------ LISTED RECORDS ------

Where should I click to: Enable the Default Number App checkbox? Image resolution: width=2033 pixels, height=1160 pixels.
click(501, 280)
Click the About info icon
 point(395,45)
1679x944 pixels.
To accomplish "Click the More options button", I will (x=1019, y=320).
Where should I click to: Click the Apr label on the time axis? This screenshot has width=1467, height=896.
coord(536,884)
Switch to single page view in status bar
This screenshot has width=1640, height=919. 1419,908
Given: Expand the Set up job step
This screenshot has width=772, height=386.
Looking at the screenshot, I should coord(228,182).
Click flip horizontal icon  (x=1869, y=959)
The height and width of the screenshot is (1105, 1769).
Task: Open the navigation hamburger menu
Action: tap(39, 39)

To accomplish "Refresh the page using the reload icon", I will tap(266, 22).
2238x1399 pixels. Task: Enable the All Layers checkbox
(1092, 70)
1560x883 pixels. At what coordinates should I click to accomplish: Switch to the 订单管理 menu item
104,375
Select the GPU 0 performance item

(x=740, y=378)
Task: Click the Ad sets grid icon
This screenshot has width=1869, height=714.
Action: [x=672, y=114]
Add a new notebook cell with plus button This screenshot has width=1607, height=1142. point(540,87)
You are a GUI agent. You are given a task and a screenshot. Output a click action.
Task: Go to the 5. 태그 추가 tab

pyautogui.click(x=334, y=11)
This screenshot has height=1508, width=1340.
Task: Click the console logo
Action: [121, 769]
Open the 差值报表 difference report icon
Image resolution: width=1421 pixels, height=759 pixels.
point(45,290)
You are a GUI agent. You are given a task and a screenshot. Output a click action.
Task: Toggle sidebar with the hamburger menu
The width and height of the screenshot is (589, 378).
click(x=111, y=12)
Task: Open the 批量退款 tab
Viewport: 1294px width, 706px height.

------

> _WHAT THIS TASK INVOLVES_
Among the lines above, find those that contain the word "will" and copy them.

> _EXERCISE ANSWER_
To accomplish "Click the More options button", I will (x=1019, y=320).
To accomplish "Refresh the page using the reload icon", I will tap(266, 22).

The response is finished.